У Кобы, когда он злился, начинали вспыхивать в глазах желтые искорки, хотя внешне он оставался совершенно спокойным и даже не менял интонацию голоса. Вот и сейчас было видно: он разозлился не на шутку, видя, что Жданов и Киров пытаются ему возражать.
— Мы правильно сделали, что выслали из страны Троцкого и вывели из ЦК Каменева и Зиновьева, но сделали это цивилизованно, — решил сказать свое веское слово Жданов. — А в этой резне есть что-то первобытное!..
Андрей Александрович даже поморщился, что окончательно вывело Кобу из равновесия.
— Кто это «мы»? — презрительно бросил ему Сталин. — Еще Сергей имеет право сказать «мы», он почти с первых дней революции в ЦК, — Сталин намеренно польстил Кирову, хорошо помня, как по его рекомендации Сергея Мироновича избрали кандидатом в члены ЦК лишь на Десятом съезде партии, в 1921 году. — А вы, Андрей Александрович, стали кандидатом в члены ЦК лишь на четырнадцатом съезде и пока еще не член Политбюро!
Это было сказано таким угрожающим тоном, что Жданов не рискнул дальше продолжать спор. Он побледнел, затеребил край салфетки, лежащей на столе, с тоской поглядывая на сочные куски дыни.
— И я считаю, что мы поступили в данном случае, как гнилые интеллигенты, выпустив эту сволочь Троцкого и дав ему тем самым возможность поливать нас грязью на всех углах! И будем дураками, если так же поступим и с зиновьевской бандой. Надо было взять да перерезать этому Иуде глотку! — прошипел Сталин, снова разжигая потухшую трубку. — И Гитлер тут продемонстрировал блестящий ум, только и всего. — Сталин выпустил дым в лицо Жданову и холодным взглядом окинул перепуганного секретаря ЦК. — Я не по-марксистски выразился, Андрей Александрович?
— В душе я с вами согласен, Иосиф Виссарионович, — поддакнул Жданов, — если уж драться, то на кулачках, до крови, но по настроению некоторых наших уважаемых членов Политического и Оргбюро просматривается тенденция блюсти этикет бывшего Смольного института…
— Если враг не сдается… — Коба, улыбнувшись, повернулся к Кирову, предлагая продолжить полюбившееся ему изречение.
— Его уничтожают, — закончил Киров.
— Кто сказал? — спросил Жданова Сталин.
— Вы, товарищ Сталин, — допрашиваемый расплылся в льстивой улыбке.

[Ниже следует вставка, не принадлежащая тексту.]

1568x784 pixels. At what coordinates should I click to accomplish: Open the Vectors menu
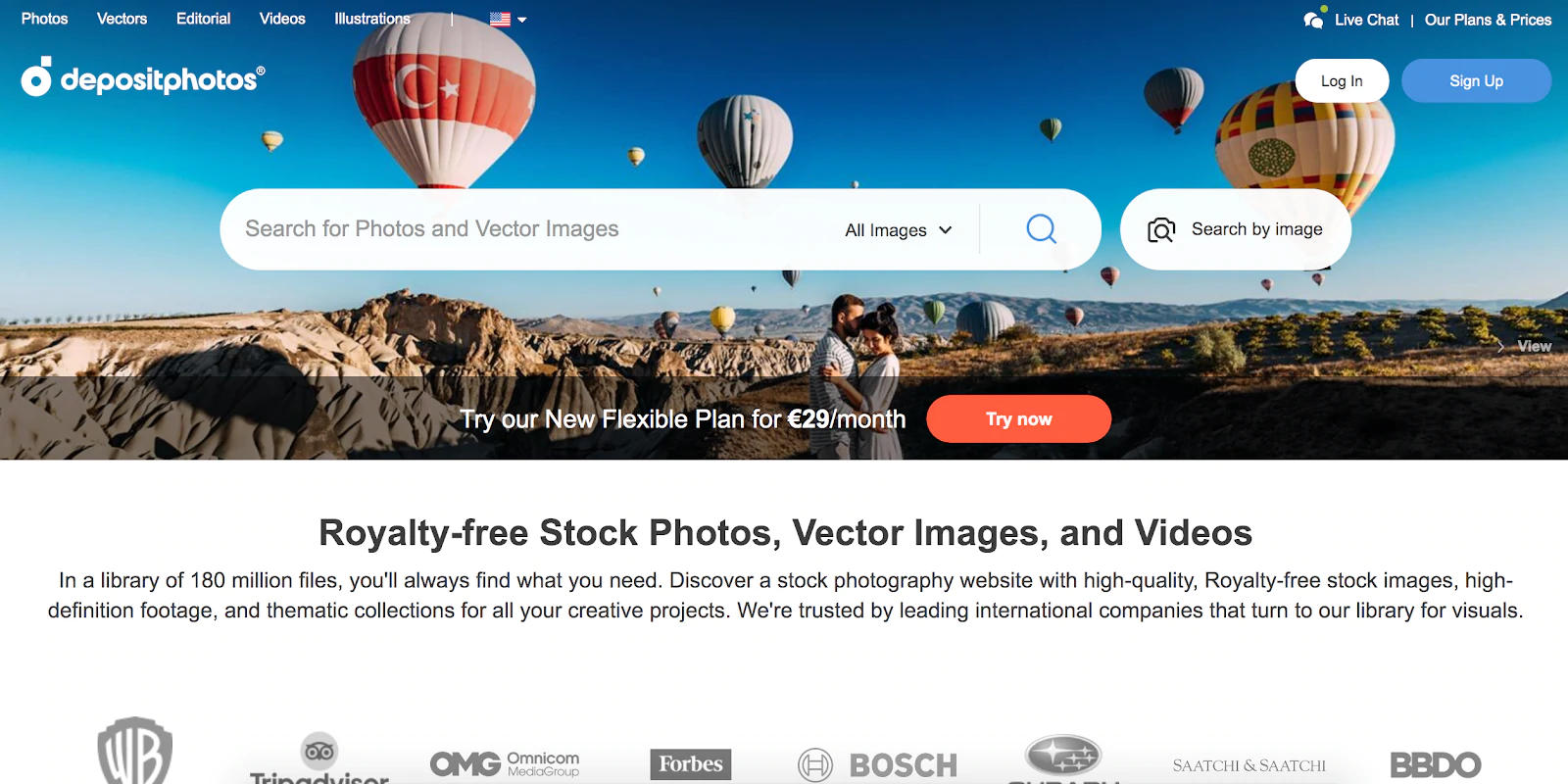coord(122,19)
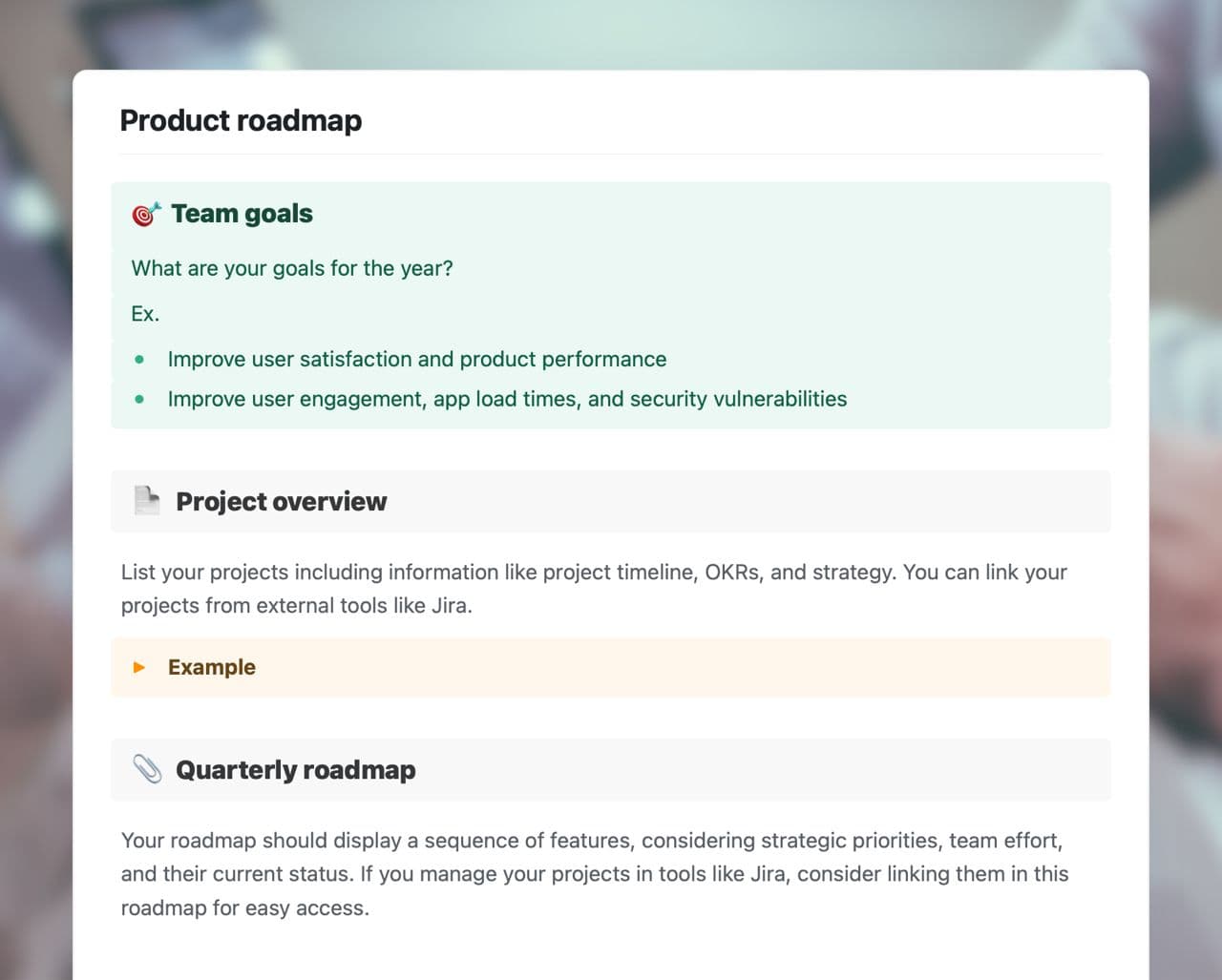Click the 'Ex.' line in Team goals
1222x980 pixels.
coord(145,314)
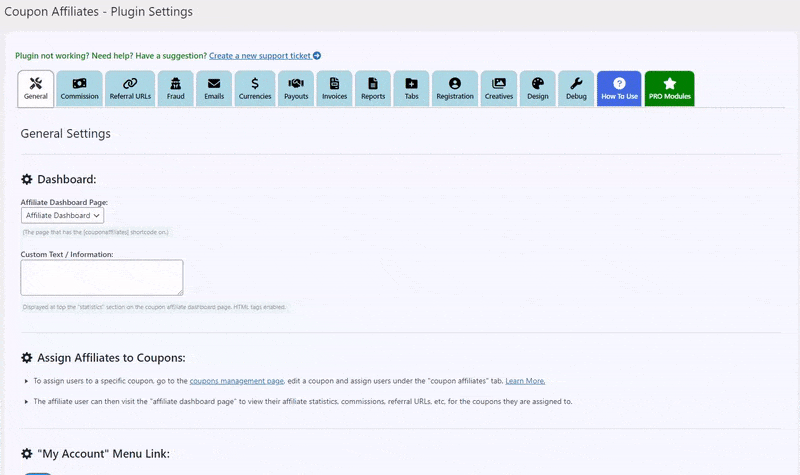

— Ну и дурак! — рассмеялся Коба. — Горький сказал. Будучи первым секретарем Горьковского обкома, стыдно не знать этих мудрых мыслей своего знаменитого земляка. Просто и ясно. Уничтожают! Так Гитлер и поступил. А что касается настроения наших уважаемых и прочих, то его должны определять мы с вами, секретари ЦК, и задавать нужный тон в работе, а не ждать, что они скажут и как посмотрят. Бери же дыню, а то слюной весь стол закапаешь!

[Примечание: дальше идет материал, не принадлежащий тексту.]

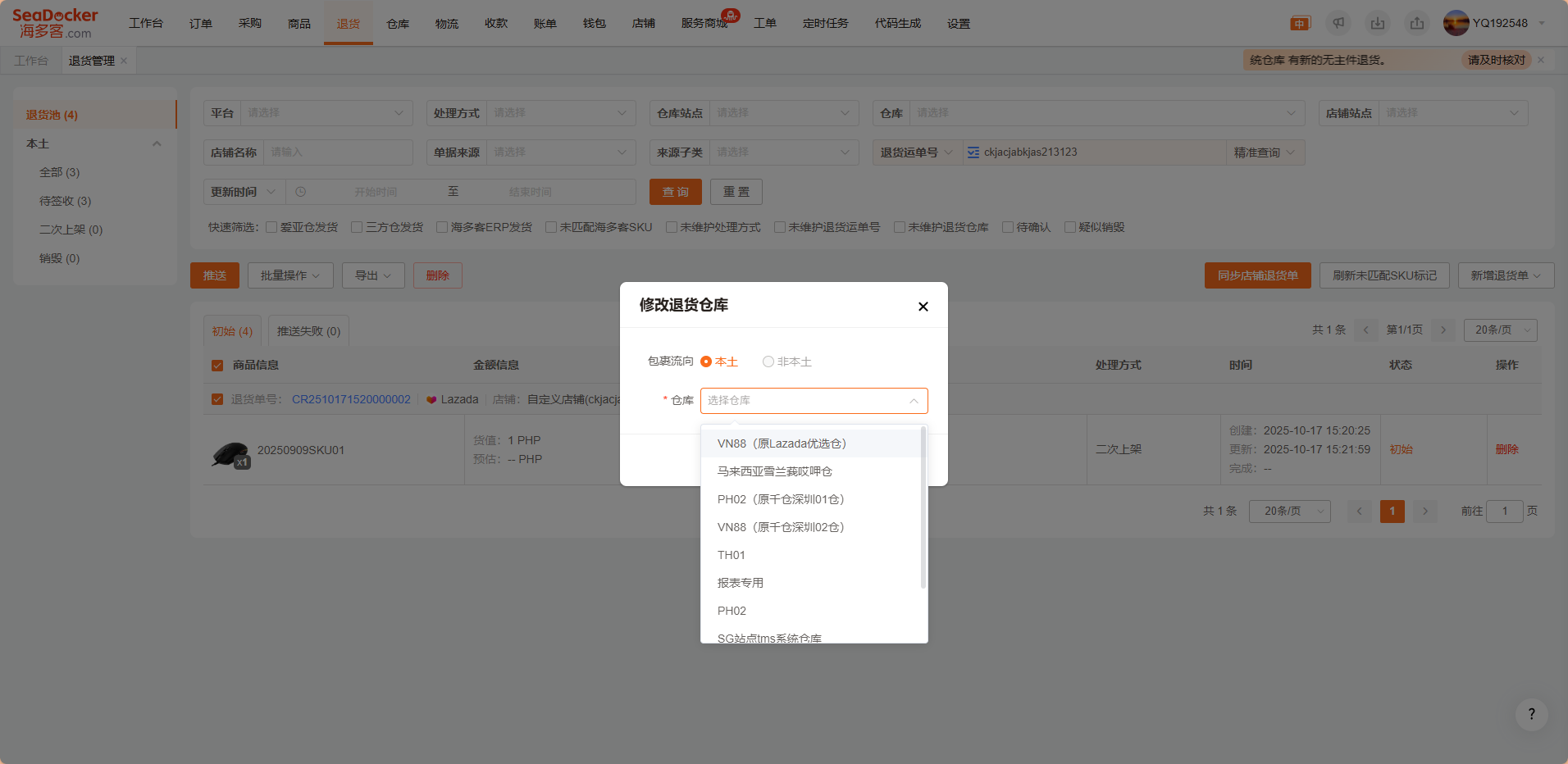Click the help question mark button
The height and width of the screenshot is (764, 1568).
point(1531,714)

Жданов радостно залился смехом, услышав сталинскую шутку, что весьма польстило Хозяину. Он любил шутить и уважал тех, кто понимал его шутки. А вот Сергей даже не улыбнулся. И хоть Коба только что чуть не стер Жданова в порошок, зла на него уже не держал, а посматривал с отеческой нежностью. С Кирычем же он не спорил, наоборот, во всем соглашался, и тот с Кобой тоже не спорил, а вот дружеской радости от обильных застолий, купаний и разговоров не получалось. Они в один миг словно стали чужими друг другу. И Киров чувствовал это разъединение, но в отличие от Сталина, который терялся в догадках, знал, отчего это происходит.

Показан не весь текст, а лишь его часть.